Created 08-11-2016 11:08 AM
Hello Community
Ambari is not able to start namenode: in fact, it's not able to execute commande 'ambari-sudo.sh su hdfs -l -s /bin/bash -c ...'. When I try to execute the whole command manually, I'm asked to enter password. Folowing is the stderr.out
has anyone an idea about what cound be the reason?
Thank you
Traceback (most recent call last):
File "/var/lib/ambari-agent/cache/common-services/HDFS/2.1.0.2.0/package/scripts/namenode.py", line 317, in <module> NameNode().execute() File "/usr/lib/python2.6/site-packages/resource_management/libraries/script/script.py", line 218, in execute method(env) File "/var/lib/ambari-agent/cache/common-services/HDFS/2.1.0.2.0/package/scripts/namenode.py", line 82, in start namenode(action="start", rolling_restart=rolling_restart, env=env) File "/usr/lib/python2.6/site-packages/ambari_commons/os_family_impl.py", line 89, in thunk return fn(*args, **kwargs) File "/var/lib/ambari-agent/cache/common-services/HDFS/2.1.0.2.0/package/scripts/hdfs_namenode.py", line 86, in namenode create_log_dir=True File "/var/lib/ambari-agent/cache/common-services/HDFS/2.1.0.2.0/package/scripts/utils.py", line 276, in service environment=hadoop_env_exports File "/usr/lib/python2.6/site-packages/resource_management/core/base.py", line 154, in __init__ self.env.run() File "/usr/lib/python2.6/site-packages/resource_management/core/environment.py", line 152, in run self.run_action(resource, action) File "/usr/lib/python2.6/site-packages/resource_management/core/environment.py", line 118, in run_action provider_action() File "/usr/lib/python2.6/site-packages/resource_management/core/providers/system.py", line 258, in action_run tries=self.resource.tries, try_sleep=self.resource.try_sleep) File "/usr/lib/python2.6/site-packages/resource_management/core/shell.py", line 70, in inner result = function(command, **kwargs) File "/usr/lib/python2.6/site-packages/resource_management/core/shell.py", line 92, in checked_call tries=tries, try_sleep=try_sleep) File "/usr/lib/python2.6/site-packages/resource_management/core/shell.py", line 140, in _call_wrapper result = _call(command, **kwargs_copy) File "/usr/lib/python2.6/site-packages/resource_management/core/shell.py", line 291, in _call raise Fail(err_msg) resource_management.core.exceptions.Fail: Execution of 'ambari-sudo.sh su hdfs -l -s /bin/bash -c 'ulimit -c unlimited ; /usr/hdp/current/hadoop-client/sbin/hadoop-daemon.sh --config /usr/hdp/current/hadoop-client/conf start namenode'' returned 1. starting namenode, logging to /var/log/hadoop/hdfs/hadoop-hdfs-namenode-master01.cl02.sr.private.out
Created 08-12-2016 12:05 PM
I found the cause of the problem. it's configuration matter.

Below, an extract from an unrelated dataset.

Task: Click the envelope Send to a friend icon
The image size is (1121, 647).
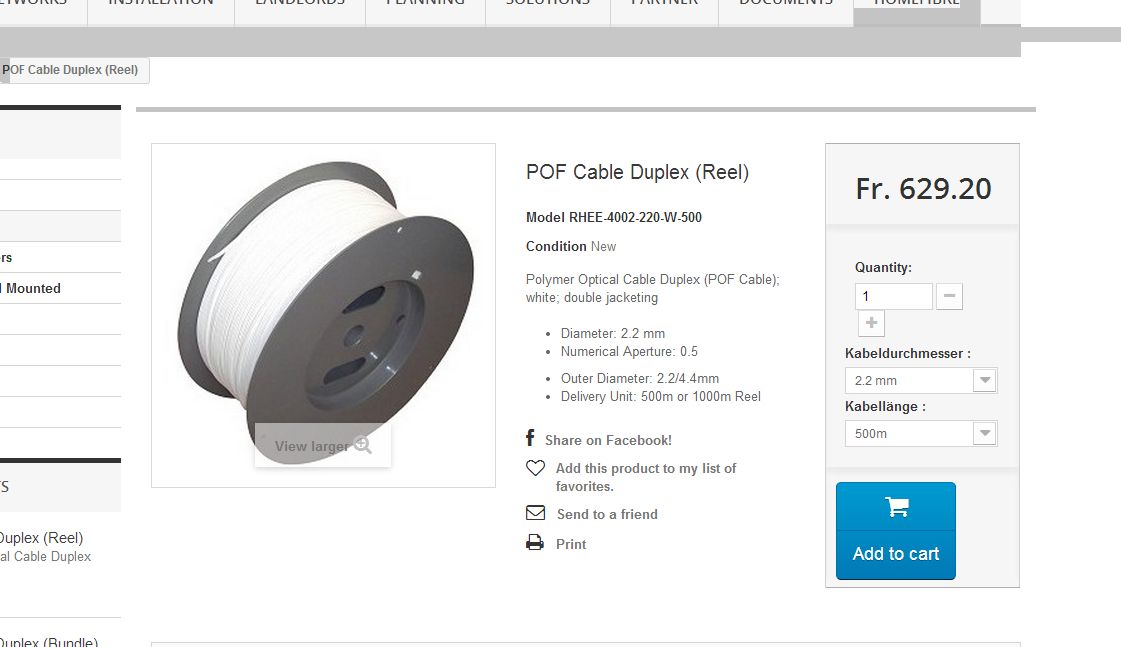Action: click(535, 513)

in fact namenode was installed on master01 but following parameter was set with worker02 (on which no namenode) :
dfs.namenode.http-address: worker02.cl02.sr.private:50070 instead of master01.cl02.sr.private:50070
the configuration was altered because the cluster was taken to HA configuration then taken back to non HA. then one of the namenodes was deleted (the one on worker02) without paying attention that the remaining configuration was pointing to worker02.
hope I'm clear 🙂
Created 08-11-2016 11:34 AM
@ What message do you se in the log file "/var/log/hadoop/hdfs/hadoop-hdfs-namenode-master01.cl02.sr.private.out" ?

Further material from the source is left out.